Task item – What are the lines from the one containing "Task: Click the special prize number 60687" through the last line of the records below? Return them exactly, leaving out pictures.

+ + + + + + +

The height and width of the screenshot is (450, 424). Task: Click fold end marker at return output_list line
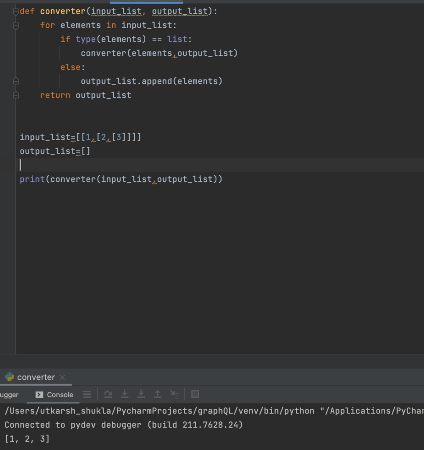coord(16,95)

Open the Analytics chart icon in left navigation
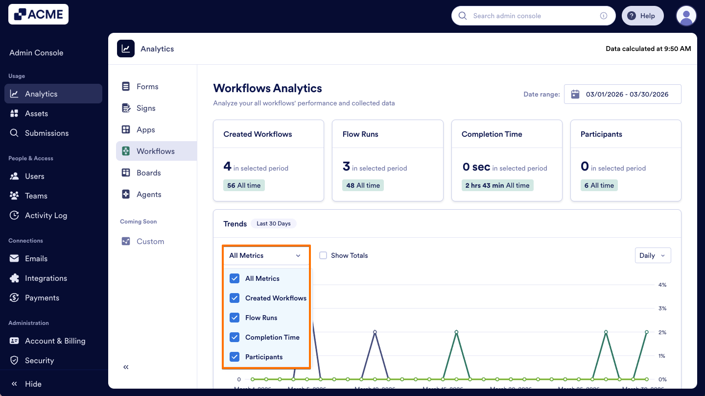click(14, 94)
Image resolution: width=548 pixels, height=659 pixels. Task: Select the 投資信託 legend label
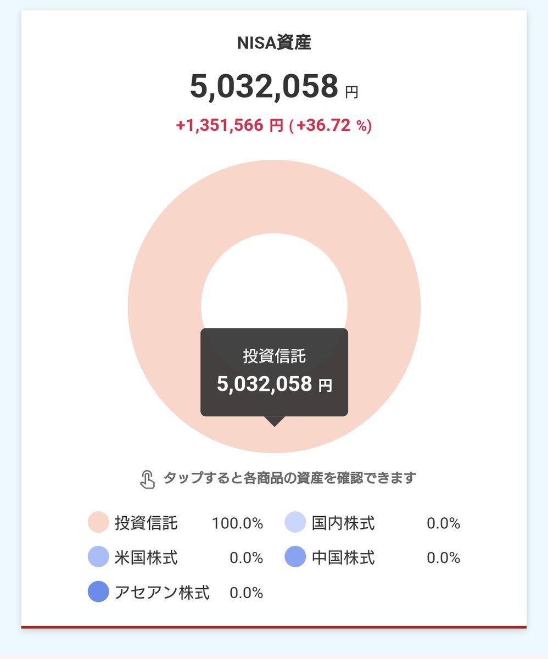click(146, 523)
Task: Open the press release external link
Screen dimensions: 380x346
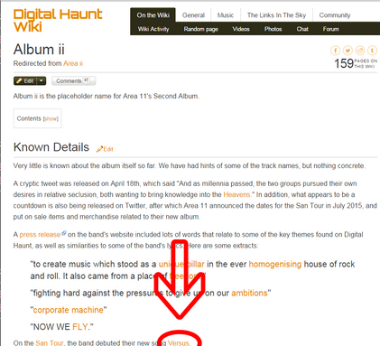Action: pyautogui.click(x=40, y=234)
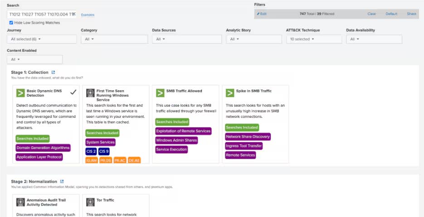This screenshot has width=424, height=217.
Task: Open the ATT&CK Technique dropdown
Action: 313,39
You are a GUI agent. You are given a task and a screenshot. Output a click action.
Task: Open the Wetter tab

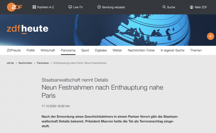click(117, 50)
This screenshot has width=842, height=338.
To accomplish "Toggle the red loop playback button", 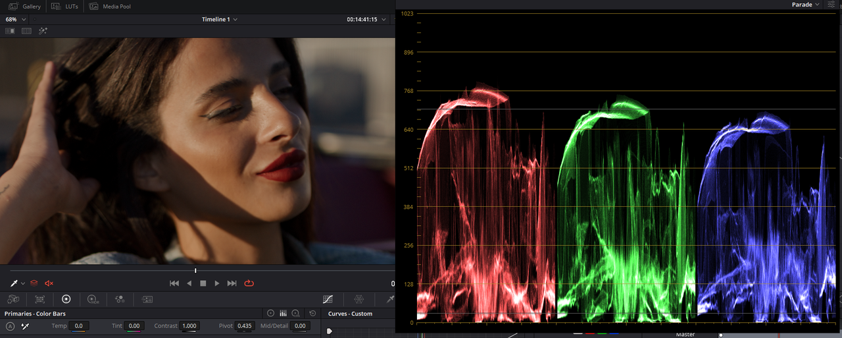I will click(x=249, y=283).
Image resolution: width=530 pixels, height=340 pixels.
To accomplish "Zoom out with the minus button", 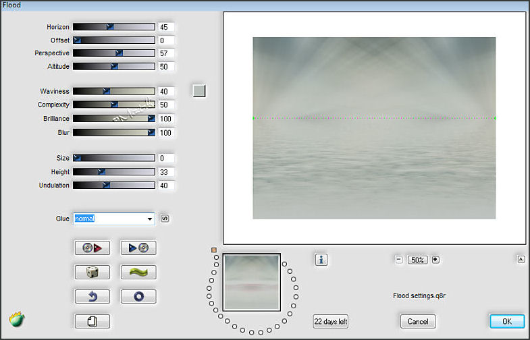I will coord(399,259).
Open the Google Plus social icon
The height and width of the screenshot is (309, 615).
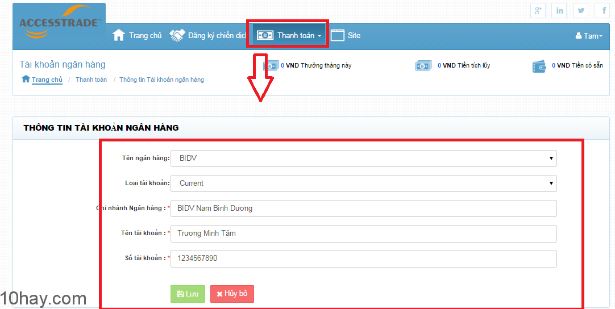tap(538, 10)
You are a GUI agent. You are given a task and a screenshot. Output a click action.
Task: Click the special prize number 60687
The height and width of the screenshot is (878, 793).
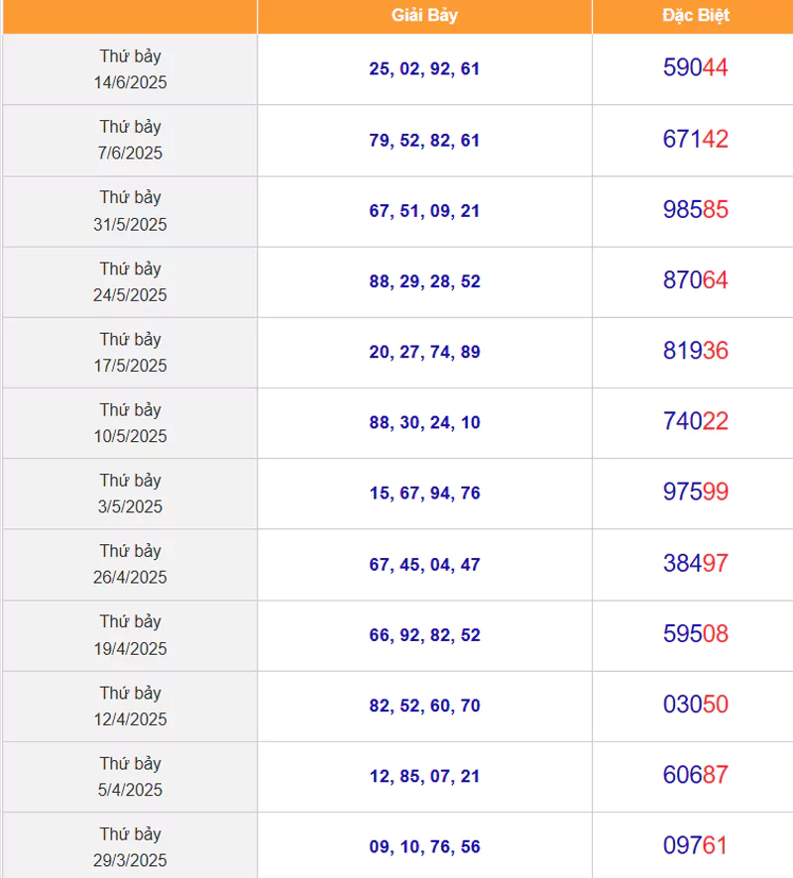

+ + + + + + +

Written response –
Task: Click the special prize number 60687
The height and width of the screenshot is (878, 793).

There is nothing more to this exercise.